The industry needs to get to 2σ (95% of potential vulnerabilities) but do it affordably. Getting to 95% becomes exponentially more difficult because of a variety of reasons such as detecting more subtle vulnerabilities that need detection, context decay, codebase implementations that introduce complexity. Model improvements will definitely help here, but that’s not the only answer.

How do we get there? We see two options:

Throw much more inference with larger models and have n-passes scan multiple times which is immensely expensive and slow. This is what Anthropic did: “This was the most critical vulnerability we discovered in OpenBSD with Mythos Preview after a thousand runs through our scaffold. Across a thousand runs through our scaffold, the total cost was under $20,000 and found several dozen more findings.”
Deepen architectural investment in our scanning pipelines rather than just relying on larger models.
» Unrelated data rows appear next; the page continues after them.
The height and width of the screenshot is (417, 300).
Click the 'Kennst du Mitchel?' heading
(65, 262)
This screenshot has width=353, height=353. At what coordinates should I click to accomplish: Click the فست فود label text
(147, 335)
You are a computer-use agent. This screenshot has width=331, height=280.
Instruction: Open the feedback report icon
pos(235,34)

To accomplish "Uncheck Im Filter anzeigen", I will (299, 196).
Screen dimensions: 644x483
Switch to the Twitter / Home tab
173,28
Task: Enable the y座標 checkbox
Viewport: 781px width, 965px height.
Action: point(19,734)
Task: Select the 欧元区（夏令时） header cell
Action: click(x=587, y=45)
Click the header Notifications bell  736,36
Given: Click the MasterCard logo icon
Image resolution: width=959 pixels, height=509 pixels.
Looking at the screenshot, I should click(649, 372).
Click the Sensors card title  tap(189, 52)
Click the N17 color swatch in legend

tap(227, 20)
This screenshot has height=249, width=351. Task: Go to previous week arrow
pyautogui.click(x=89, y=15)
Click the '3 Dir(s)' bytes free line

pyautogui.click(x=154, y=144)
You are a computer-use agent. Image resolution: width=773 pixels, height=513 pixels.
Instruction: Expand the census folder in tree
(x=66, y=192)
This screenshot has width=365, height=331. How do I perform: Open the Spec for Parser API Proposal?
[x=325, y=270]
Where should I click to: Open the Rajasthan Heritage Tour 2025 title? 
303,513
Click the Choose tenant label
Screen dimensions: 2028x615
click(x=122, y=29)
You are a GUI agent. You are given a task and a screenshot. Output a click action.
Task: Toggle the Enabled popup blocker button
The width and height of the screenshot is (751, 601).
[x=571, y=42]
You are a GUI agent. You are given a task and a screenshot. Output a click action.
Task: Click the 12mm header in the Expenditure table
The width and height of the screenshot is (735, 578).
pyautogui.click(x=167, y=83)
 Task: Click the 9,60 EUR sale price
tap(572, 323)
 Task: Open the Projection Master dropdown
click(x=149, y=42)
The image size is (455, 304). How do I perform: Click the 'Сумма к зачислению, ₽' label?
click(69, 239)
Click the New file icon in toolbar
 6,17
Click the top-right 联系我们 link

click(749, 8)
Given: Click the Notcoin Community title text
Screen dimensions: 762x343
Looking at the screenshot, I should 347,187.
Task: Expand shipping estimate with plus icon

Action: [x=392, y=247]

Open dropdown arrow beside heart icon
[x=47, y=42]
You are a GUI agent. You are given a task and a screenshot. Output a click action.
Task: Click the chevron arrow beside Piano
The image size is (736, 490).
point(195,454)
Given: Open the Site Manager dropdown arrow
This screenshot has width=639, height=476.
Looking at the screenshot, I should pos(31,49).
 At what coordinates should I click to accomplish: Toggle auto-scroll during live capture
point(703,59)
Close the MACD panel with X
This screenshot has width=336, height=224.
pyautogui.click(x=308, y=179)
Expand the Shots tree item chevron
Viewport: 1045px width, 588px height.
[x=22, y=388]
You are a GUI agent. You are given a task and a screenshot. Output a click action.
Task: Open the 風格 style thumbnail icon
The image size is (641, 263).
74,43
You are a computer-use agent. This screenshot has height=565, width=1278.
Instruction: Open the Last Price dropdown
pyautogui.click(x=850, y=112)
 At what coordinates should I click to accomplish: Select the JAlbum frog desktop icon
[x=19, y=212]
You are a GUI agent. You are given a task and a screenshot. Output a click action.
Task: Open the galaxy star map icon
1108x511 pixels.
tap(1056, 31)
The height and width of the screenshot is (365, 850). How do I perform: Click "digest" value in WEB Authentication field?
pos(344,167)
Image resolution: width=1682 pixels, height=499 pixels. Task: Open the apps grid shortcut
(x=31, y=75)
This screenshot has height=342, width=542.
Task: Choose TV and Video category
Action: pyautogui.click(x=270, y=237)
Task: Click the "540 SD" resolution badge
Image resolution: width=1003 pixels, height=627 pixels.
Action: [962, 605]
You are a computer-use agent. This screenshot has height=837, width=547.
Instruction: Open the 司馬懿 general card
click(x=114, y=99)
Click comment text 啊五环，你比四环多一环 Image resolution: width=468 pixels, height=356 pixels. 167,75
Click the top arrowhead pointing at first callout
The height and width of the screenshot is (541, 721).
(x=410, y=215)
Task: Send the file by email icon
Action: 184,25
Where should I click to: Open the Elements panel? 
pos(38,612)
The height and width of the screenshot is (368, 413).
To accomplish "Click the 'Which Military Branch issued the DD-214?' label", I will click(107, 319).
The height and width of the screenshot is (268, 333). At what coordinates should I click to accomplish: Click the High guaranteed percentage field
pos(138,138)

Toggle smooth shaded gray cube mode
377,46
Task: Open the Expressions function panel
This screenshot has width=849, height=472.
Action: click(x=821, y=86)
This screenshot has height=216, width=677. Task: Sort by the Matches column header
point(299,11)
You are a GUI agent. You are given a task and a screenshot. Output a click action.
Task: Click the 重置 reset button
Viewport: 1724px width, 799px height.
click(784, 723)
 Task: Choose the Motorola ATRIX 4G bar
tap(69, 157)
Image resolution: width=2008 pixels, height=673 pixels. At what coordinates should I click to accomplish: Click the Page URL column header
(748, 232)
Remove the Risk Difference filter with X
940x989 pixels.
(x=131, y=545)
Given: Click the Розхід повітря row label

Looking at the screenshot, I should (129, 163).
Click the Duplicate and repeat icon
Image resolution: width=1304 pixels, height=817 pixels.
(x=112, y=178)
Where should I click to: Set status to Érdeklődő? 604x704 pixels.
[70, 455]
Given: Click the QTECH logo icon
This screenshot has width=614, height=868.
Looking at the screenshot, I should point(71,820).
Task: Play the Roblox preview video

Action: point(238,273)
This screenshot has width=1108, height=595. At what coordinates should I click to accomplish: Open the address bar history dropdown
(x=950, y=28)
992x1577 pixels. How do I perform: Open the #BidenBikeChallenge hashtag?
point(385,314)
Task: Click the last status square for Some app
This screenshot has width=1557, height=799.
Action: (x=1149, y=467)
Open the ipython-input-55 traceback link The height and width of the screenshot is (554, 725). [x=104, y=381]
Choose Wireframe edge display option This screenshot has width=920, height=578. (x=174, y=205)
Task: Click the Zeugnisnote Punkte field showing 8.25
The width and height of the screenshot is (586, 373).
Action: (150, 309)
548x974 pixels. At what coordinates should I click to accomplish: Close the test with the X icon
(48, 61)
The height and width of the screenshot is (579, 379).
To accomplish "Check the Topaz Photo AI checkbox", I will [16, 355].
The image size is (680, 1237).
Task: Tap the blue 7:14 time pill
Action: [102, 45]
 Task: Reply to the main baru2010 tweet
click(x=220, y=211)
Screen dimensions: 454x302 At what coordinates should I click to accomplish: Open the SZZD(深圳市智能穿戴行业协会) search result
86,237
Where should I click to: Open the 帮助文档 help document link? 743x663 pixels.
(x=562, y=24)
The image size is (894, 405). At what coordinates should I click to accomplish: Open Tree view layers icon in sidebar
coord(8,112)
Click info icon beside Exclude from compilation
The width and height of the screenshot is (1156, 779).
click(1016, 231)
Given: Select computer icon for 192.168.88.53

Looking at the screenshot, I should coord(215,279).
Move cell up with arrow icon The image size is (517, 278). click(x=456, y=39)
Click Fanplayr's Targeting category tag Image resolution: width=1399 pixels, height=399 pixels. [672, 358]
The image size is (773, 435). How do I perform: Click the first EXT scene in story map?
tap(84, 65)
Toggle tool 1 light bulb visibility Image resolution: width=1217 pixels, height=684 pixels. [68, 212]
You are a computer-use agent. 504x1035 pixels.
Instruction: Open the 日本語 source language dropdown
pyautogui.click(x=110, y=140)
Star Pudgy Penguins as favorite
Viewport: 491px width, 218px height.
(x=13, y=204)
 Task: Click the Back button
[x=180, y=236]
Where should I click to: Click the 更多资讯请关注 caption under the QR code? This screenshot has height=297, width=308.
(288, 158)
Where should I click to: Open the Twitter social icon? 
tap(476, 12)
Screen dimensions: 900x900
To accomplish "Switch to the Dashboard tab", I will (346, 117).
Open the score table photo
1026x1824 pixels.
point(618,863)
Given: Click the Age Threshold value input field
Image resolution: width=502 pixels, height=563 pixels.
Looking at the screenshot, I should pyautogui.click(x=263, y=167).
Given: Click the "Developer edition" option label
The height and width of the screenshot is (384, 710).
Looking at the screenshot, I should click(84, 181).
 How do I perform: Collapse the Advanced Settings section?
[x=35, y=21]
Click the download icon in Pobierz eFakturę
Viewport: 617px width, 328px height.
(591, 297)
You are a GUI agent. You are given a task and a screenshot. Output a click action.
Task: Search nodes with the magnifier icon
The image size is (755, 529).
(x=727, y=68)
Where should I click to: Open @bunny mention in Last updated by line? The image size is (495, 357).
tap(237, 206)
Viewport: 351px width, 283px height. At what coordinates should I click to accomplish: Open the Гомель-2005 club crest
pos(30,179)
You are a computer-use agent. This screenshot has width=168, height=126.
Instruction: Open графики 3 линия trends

Option 2 seems the most promising but to do so not with just current surface level implementation. AST-aware context extraction, multi-pass scanning, and prompt routing are not novel in the abstract. Many teams can claim some version of them.

The hard part is not saying “we use ASTs.” The hard part is building the production judgment layer around them.

That means knowing:

which context matters for each vulnerability class,
which files are security-relevant and which are noise,
which framework idioms change exploitability,
which findings developers actually accept,
which evidence thresholds prevent false positives,
which remediation patterns survive tests,
and which model behaviors are stable enough for production use.

That system compounds with every scan, every verified finding, every rejected false positive, and every merged fix. So the question is not whether someone can copy the words “context extraction” or “multi-pass scanning.” They can. The question is whether they can reproduce the judgment layer built from real-world code, real customer workflows, and manually verified security outcomes.

That is the difference between an integration pattern and a production-grade system.

Now, Mythos

As a thought experiment, let’s assume Mythos has an 80% Recall rate (7% more than our best run), is it worth it if it’s 14x more expensive than current benchmarks? The answer is no, and you’re likely to find these during pentesting, DAST, etc.

This is also evident in Anthropic subsidizing $100M to its selected customers to run it. The economics don’t pan out as that’ll blow away security budgets.

Additionally it seems that the false positive rate is pretty significant according to Daniel Stenberg, maintainer for curl:

“Five issues felt like nothing as we had expected an extensive list. Once my curl security team fellows and I had poked on this short list for a number of hours and dug into the details, we had trimmed the list down and were left with one confirmed vulnerability. The other four were three false positives (they highlighted shortcomings that are documented in API documentation) and the fourth we deemed ‘just a bug’.”

The marker, not the future

Mythos will be remembered like the first commercial firewall or the first cloud WAF—a moment of category legitimization, not a final form.

The AppSec market is expanding, not compressing. AI-generated code is the majority of new commits at many organizations. Vulnerabilities are growing faster than the code itself. Time-to-exploit has gone negative. The supply chain has industrialized. That’s not consolidation, it’s structural deficit. Mythos didn’t make AppSec smaller. It made insecurity bigger.

Scanner architecture can dominate model choice when cost, speed, determinism, and triage time are included. A purpose-built scanner on GPT-5.4 achieves 100% precision and a higher F1 score than a raw frontier model at 2–3x the price. The architecture matters more than the model. The recall-per-dollar matters more than the recall.

Given enough inference, all bugs are shallow. The question is who’s paying for the inference, and for how long that math holds.